En parlak gençlerin Türkiye‘den ayrılması, ülke için potansiyel bir çöküş teşkil eden ve giderek büyüyen bir endişe kaynağıdır.
Beyin Göçü ile birkaç ülkemizden kişinin ayrılması önemli sorunlara yol açmaz. Ancak ülkeyi terk etmeye devam eden genç yeteneklerin sayısındaki artış endişe vericidir. Beyin göçü devam ederse Türkiye maazallah bir çöküşün eşiğine gelebilir. Sorun beyin göçünün bu eşiği çoktan aşılmış olmasında yatıyor. Çünkü Bireylerin olduğu gibi toplumların niteliği ve bekası genç yetenekli beyinlere bağlıdır. Merak ederek, düşünerek, sorarak, sorgulayarak, araştırarak ve itiraz ederek bilgiye ulaşmanın yolunu bilen gençlerin beyin göçü yoluyla yurt dışına gidişi toplumun yetişmiş insan sermayesini yitirmesi ve geleceğinin kararması demektir.
Bu endişe verici durum bir gecede ortaya çıkan bir şey olmayıp, uzun yıllar boyunca yapılan tercihlerin bir sonucudur. Beyin göçünü tersine çevirmek ve kaybedilen kapasiteyi yeniden inşa etmek önemli ölçüde zaman alacaktır. Elbette yeniden inşa zordur. Zira yıkmak kolaydır ancak kaybedileni yeniden inşa etmek zordur. Türkiye’nin şu anda karşı karşıya olduğu önemli sorunları ele almak ve çözmek için gerekli kapasiteye sahip olup olmadığı konusu da en büyük endişe kaynağıdır. Belki de sorunların çözümüne katkıda bulunabilecek kapasiteye sahip olanların çoğu ülkeyi çoktan terk etmiş olabilirler. Bu durum sorunu daha da ağırlaştırmakta. Ve Türkiye’nin acil sorunlarını etkili bir şekilde ele alma kabiliyetine ilişkin şüpheleri artırmaktadır.

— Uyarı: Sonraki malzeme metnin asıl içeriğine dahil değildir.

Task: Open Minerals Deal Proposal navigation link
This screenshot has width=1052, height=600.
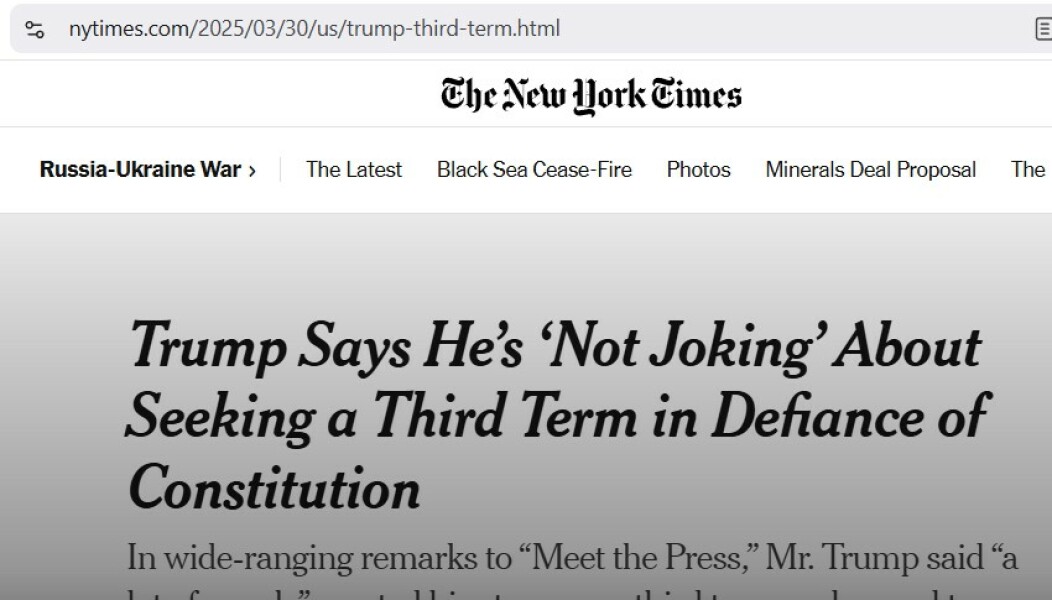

Bu çıkmazın üstesinden gelebilmek için hükümetin en parlak genç beyinleri elinde tutacak stratejilere yatırım yapması ve onları ülkede kalmaya ve ülkenin kalkınmasına katkıda bulunmaya teşvik edecek bir ortamlar oluşturması gerekmektedir. Bu ise cazip kariyer fırsatları sunmayı, destekleyici bir iş ortamını teşvik etmeyi ve yetenekleri besleyen eğitim araştırma sistemlerine yatırım yapmayı içerir. Bu sayede Türkiye, bugün karşı karşıya olduğu beyin göçünü tersine çevirip zorlukları ele alma ve çözme kapasitesini yeniden kazanabilir. Ancak bunun için hem hükümetin hem de toplumun bir bütün olarak uzun vadeli planlama, kararlılık ve ortak çaba göstermesi gerekecektir.
Huzur olduğunda, bireyler ve toplumlar daha mantıklı düşünebilir ve uygulanabilir stratejiler geliştirip hayata geçirebilirler. Bu sorunun tamamen ortadan kaldırılması hemen mümkün olmasa da menfi etkilerini yavaşlatacak veya azaltacak adımlar atmak iyi bir başlangıç noktasıdır.
Beyin göçünün sebeplerinden birinin ekonomik sebeplerden olmasına rağmen sağda solda ekonominin her şey olmadığını iddia edenler yanılıyorlar. Aksine, ekonomi toplumları şekillendirmede ve bireylerin refahını etkilemede merkezi bir rol oynamaktadır. İstikrarlı ve gelişen bir ekonomi büyüme, kalkınma ve genel refah için gerekli kaynakları ve fırsatları sağlar. Dolayısıyla, barış ve istikrarı yeniden tesis ederken aynı zamanda ekonomik istikrara da odaklanmak uzun vadeli ilerleme ve başarı için elzemdir. Ülkemiz bu başarıyı yakalayabilirse bırakın beyin göçünü dışarıdan ülkemize beyin göçünü bile sağlayabilir.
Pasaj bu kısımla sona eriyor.